De repente, la tienda ya no era un montón de chatarra sino su medio de vida. Me sentí tentado de hacérselo ver, pero me dije que probablemente no era el momento.

– No te preocupes, cielo, no estamos en la ruina -dijo Coyote rascándose pensativo la barbilla-. Todo esto lo podemos arreglar.

– Pero han destrozado muchas cosas…

– Venga, vamos a casa. Nos pondremos manos a la obra por la mañana.

– Creo que tendríamos que telefonear a la policía -insistió mi madre.

Pero Coyote se mostró inflexible.

– No. De esto, ni una palabra a nadie, ni a la policía. -Mi madre asintió lentamente con expresión sombría-. Recuérdalo tú también, Junior. Ni una palabra.

– Ni una palabra -dije, sintiéndome de nuevo como un espía-. ¿Sabes quién ha sido, Coyote? -Porque aunque él lo negaba, yo tenía la sensación de que sabía algo.

– No, no lo sé.

– ¿Crees que volverán? -le preguntó mi madre.

– No si puedo evitarlo.

Cuando entramos en casa nos encontramos con el mismo desastre. Habían puesto todas las habitaciones patas arriba, y hasta habían arrancado algunas tablas del suelo. Mi madre enterró la cara entre las manos y rompió a llorar.

– Nuestra bonita casa. Han destrozado nuestra preciosa casa.

Yo me había quedado mudo de la impresión. Hasta aquel momento no había tenido miedo, pero de repente volví a sentirme inseguro, y me vino a la mente la imagen del padre Abel-Louis. Había que ser muy poderoso para poner nervioso a Coyote y saquear su casa. Los fundamentos de mi seguridad se habían visto fuertemente sacudidos.

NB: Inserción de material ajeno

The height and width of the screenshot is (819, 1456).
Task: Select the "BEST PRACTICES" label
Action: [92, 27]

Aquella noche dormimos en casa de Matías. Me quedé despierto en la cama rodeado de los juguetes que ya habían perdido su magia, atento a la conversación de los mayores en el piso de abajo. No entendía lo que decían, sólo oía el murmullo de la conversación, pero mi imaginación estaba desbocada. ¿Y si era el padre Abel-Louis que me buscaba? Si habían sido los ladrones y no habían encontrado nada de valor, ¿volverían? ¿Y si iban detrás de Coyote? ¿Volverían a por él? Quería respuestas, pero no obtuve ninguna.

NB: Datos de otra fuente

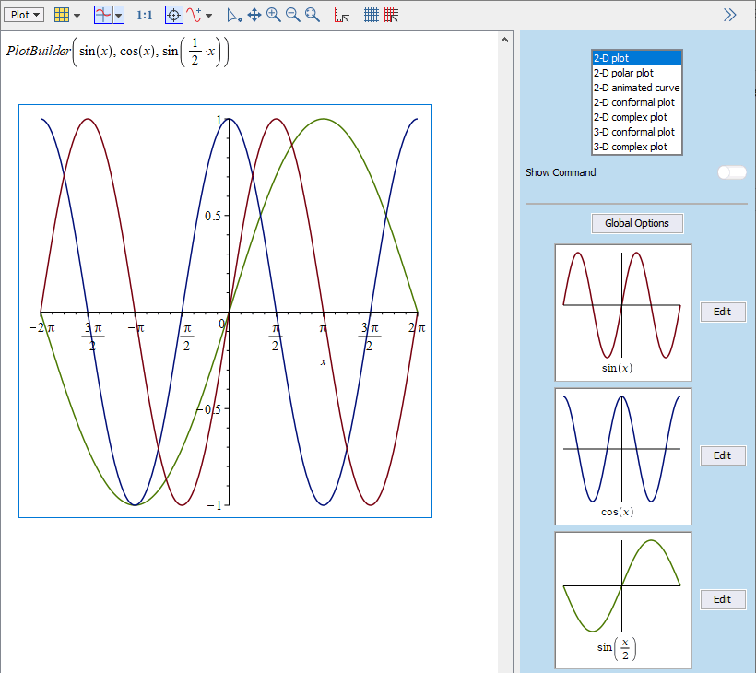This screenshot has height=673, width=756.
Task: Click the zoom in magnifier icon
Action: [273, 15]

Al día siguiente, mientras Matías y Coyote iban a la tienda, mi madre y María Elena emprendieron la pesada tarea de poner nuestra casa en orden.

– No entiendo por qué no llama a la policía -dijo mi madre irritada.

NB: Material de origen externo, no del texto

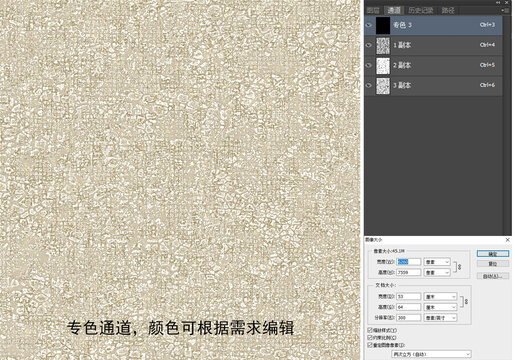515x360 pixels.
Task: Toggle visibility of 3 副本 channel
Action: (369, 85)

– Coyote es así. Considera que él lo puede arreglar todo solo -respondió su amiga.

– Puede que lo piense, pero está claro que no es así.

– No te preocupes. Sabe lo que hace.

De repente mi madre dejó de limpiar y se puso en cuclillas.

– Tú crees que sabe quién ha sido, ¿verdad?

– ¿Por qué dices eso? -Ella también se detuvo en su tarea. Yo seguí guardando cosas en los cajones como me habían ordenado y simulé que no estaba escuchando.

– No lo sé, sólo lo intuyo.

– Un presentimiento.

– Eso es. Creo que sabe lo que buscaban.

– ¿Y qué era?

– No lo sé. No me lo dijo, pero ayer noche, cuando salía de la tienda parecía satisfecho. Todo estaba patas arriba, nos habían destrozado la casa y él sonreía.

– Matías lleva años trabajando con él. Si hubiera algo de valor, lo sabría.

– A lo mejor no es algo de valor. -Mi madre negó lentamente con la cabeza-. No lo sé. Supongo que estoy diciendo tonterías, pero no entiendo por qué no quiere llamar a la policía.